[Directions]
Among the lines below, keep only those from the one containing "The height and width of the screenshot is (644, 800)." through the one containing "Activate the markup pen tool", and reproduce them exactly.

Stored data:
----

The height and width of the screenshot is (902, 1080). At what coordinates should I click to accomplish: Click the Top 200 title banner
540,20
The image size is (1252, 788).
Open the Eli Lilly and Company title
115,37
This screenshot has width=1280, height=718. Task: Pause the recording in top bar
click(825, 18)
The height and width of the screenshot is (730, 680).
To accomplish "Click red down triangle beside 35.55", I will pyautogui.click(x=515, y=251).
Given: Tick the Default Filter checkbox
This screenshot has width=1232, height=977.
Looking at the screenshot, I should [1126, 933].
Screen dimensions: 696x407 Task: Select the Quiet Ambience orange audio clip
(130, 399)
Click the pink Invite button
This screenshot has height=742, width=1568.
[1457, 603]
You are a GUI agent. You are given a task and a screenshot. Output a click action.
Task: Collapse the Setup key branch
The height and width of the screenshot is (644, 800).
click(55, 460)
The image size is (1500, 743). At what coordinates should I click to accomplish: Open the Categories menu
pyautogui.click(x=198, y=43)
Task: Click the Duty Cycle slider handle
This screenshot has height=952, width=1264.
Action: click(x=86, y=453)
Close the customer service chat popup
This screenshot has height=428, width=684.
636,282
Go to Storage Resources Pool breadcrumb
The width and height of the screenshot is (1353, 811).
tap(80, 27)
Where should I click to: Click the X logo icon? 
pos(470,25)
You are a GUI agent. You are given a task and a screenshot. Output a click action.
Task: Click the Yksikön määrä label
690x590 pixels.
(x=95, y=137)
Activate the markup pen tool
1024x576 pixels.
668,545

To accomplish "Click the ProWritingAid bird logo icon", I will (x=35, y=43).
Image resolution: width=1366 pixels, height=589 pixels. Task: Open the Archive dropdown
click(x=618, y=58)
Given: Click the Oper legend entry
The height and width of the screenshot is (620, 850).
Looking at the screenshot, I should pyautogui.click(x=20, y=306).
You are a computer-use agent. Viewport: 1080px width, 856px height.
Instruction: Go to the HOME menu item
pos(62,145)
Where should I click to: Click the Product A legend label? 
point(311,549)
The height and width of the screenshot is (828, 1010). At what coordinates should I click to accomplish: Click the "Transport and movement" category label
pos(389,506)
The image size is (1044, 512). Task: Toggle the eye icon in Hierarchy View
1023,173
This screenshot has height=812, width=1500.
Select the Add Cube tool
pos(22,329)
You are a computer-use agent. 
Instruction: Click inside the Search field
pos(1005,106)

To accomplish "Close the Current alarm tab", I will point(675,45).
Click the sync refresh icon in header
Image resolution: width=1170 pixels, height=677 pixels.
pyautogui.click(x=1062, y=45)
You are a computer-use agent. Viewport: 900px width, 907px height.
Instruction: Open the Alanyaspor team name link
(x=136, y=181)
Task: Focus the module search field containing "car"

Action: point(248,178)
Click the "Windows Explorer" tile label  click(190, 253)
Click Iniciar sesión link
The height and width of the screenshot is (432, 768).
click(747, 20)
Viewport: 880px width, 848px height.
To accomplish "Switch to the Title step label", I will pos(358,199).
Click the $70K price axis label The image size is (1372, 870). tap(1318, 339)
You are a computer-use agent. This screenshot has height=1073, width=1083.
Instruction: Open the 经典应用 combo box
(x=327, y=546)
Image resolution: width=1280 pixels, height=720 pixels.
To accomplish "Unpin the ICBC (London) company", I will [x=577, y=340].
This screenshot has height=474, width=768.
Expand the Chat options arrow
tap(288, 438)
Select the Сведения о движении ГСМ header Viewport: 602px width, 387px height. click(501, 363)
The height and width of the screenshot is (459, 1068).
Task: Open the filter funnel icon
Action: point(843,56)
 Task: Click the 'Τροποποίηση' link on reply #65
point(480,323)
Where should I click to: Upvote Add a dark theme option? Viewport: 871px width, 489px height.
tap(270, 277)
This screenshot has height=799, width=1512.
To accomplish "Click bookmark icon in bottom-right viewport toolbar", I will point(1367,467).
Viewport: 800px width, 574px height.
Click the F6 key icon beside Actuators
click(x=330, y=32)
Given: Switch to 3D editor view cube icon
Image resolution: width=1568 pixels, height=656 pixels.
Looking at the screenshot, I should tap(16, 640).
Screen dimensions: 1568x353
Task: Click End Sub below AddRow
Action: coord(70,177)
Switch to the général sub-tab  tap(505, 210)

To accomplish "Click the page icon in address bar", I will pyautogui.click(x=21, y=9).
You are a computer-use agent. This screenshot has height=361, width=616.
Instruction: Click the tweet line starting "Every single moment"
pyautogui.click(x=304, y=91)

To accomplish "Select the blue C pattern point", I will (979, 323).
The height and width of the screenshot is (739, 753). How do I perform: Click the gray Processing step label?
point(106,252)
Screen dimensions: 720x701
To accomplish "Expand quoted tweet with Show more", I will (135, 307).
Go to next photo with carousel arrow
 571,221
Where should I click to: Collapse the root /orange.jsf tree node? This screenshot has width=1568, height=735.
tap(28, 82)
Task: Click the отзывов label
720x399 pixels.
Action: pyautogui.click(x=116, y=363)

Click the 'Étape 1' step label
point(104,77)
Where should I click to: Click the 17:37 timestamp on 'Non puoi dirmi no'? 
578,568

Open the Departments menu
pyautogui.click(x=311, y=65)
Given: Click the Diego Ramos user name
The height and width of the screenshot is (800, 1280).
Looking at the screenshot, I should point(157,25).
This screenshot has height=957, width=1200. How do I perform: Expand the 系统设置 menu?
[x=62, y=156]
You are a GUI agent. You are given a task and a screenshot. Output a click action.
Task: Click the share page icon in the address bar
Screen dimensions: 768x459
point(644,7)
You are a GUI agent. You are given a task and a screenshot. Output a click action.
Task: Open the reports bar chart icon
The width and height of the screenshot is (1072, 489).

----

[Task solution]
The height and width of the screenshot is (644, 800).
click(55, 460)
The image size is (1500, 743). At what coordinates should I click to accomplish: Open the Categories menu
pyautogui.click(x=198, y=43)
Task: Click the Duty Cycle slider handle
This screenshot has height=952, width=1264.
Action: click(x=86, y=453)
Close the customer service chat popup
This screenshot has height=428, width=684.
636,282
Go to Storage Resources Pool breadcrumb
The width and height of the screenshot is (1353, 811).
tap(80, 27)
Where should I click to: Click the X logo icon? 
pos(470,25)
You are a GUI agent. You are given a task and a screenshot. Output a click action.
Task: Click the Yksikön määrä label
690x590 pixels.
(x=95, y=137)
Activate the markup pen tool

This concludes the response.